[Timebox: 18hrs] Frequent 502 responses when submitting edits
Closed, ResolvedPublicBUG REPORT
Actions

Assigned To

Authored By

	DL2204
	May 24 2022, 5:20 AM

Description

When submitting edits (manual edits or API calls using WBI), I frequently get response 502. When retrying, the edit normally gets through, although I have had to retry manual edits up to six times. WBI, when recieving a 502, sleeps for 60 seconds; after that, the edit always gets through. I am editing https://wikibase.inguma.eus and https://lexbib.elex.is, two of the wikibases migrated to wikibase.cloud in Batch A.

When I have two processes run on the same wikibase at the same time, 502 seems to happen much more often, although I also get it quite frequently when having a single bot running. When having a (WBI-based) bot writing data for a while, parallel (manual) edits will get 502.

I also have had WBI item write actions hanging, until I made a parallel edit; then, the hanging process woke up again. I use WBI version 0.12.
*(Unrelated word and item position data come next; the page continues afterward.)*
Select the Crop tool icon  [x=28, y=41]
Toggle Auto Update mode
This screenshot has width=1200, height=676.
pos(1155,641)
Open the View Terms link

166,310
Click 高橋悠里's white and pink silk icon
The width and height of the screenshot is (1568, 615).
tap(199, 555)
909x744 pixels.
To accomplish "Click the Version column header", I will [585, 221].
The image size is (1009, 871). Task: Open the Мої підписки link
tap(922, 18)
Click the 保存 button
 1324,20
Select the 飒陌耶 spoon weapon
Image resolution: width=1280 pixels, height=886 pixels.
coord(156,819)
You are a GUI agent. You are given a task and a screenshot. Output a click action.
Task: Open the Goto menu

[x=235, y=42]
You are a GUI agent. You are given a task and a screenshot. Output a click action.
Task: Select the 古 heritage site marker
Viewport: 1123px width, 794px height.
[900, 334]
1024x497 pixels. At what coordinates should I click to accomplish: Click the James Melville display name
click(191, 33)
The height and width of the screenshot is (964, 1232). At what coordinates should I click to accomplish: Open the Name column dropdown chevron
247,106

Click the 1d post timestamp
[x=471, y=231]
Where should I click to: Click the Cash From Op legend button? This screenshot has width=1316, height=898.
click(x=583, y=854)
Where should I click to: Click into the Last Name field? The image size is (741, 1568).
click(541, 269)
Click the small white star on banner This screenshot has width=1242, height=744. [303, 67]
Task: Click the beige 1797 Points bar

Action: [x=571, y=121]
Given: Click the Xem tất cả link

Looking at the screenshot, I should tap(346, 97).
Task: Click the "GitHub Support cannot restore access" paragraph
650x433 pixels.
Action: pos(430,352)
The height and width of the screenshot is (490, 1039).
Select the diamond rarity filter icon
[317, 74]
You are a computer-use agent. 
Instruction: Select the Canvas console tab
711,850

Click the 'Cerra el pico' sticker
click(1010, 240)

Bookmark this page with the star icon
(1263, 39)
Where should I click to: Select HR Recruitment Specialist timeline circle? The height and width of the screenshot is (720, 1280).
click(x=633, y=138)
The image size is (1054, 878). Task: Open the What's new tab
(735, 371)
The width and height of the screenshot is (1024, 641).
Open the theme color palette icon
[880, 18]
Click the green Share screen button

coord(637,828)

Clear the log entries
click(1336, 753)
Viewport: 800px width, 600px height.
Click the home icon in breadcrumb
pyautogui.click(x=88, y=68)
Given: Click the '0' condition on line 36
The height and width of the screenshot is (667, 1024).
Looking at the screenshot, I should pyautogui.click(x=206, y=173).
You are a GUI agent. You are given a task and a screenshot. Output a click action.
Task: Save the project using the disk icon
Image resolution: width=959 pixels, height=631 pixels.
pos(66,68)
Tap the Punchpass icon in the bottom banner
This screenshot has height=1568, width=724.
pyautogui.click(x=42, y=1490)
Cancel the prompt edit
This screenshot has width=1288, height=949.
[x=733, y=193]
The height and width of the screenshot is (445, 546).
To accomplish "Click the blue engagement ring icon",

When using QuickStatements, I have not experienced this problem.

Details

Subject	Repo	Branch	Lines +/-
Fix DenyListManager singleton	mediawiki/extensions/StopForumSpam	master	+13 -6
Fix DenyListManager singleton	mediawiki/extensions/StopForumSpam	REL1_38	+13 -6
Fix DenyListManager singleton	mediawiki/extensions/StopForumSpam	REL1_37	+13 -6
Fix DenyListManager singleton	mediawiki/extensions/StopForumSpam	wmf/1.39.0-wmf.25	+13 -6

Customize query in gerrit

Related Objects

Mentioned In: T325967: Frequent 404 responses from wikibase cloud instances, downtime up to 2 minutes
T315594: Build new updated mediawiki image - with SFS update
T315447: Investigate caching of serialisation of StopForumSpam IPSet
T313215: [24hrs] Investigate how to set up StopForumSpam correctly
T312801: smartmeta is missing updates to ElasticSearch
T310597: Production warning: Aborted connection 38950 to db: 'mwdb_wbstack_X' user: 'mwu_X' host: '10.108.4.7' (Got an error reading communication packets)
Mentioned Here: T330796: Problems with search in newish wikibase instance
T315594: Build new updated mediawiki image - with SFS update
T309687: Registering on wikibase.cloud exposes internal IP rather than the registering user
T299522: [INVESTIGATION 16hrs] Speed improvements for saving statements and creating new items
T310121: Production warning: [RedisBagOStuff] Rejected set() for X due to snapshot lag (late regeneration).
P30707 Single traced api edit
T310597: Production warning: Aborted connection 38950 to db: 'mwdb_wbstack_X' user: 'mwu_X' host: '10.108.4.7' (Got an error reading communication packets)
P30583 update.py - Example to reproduce T309070

Event Timeline

There are a very large number of changes, so older changes are hidden. Show Older Changes

• toan moved this task from Product prioritized backlog to Launch Migration Kanban (2022) on the Wikibase Cloud board.Jun 22 2022, 2:07 PM

• toan edited projects, added Wikibase Cloud (Launch Migration Kanban (2022)); removed Wikibase Cloud.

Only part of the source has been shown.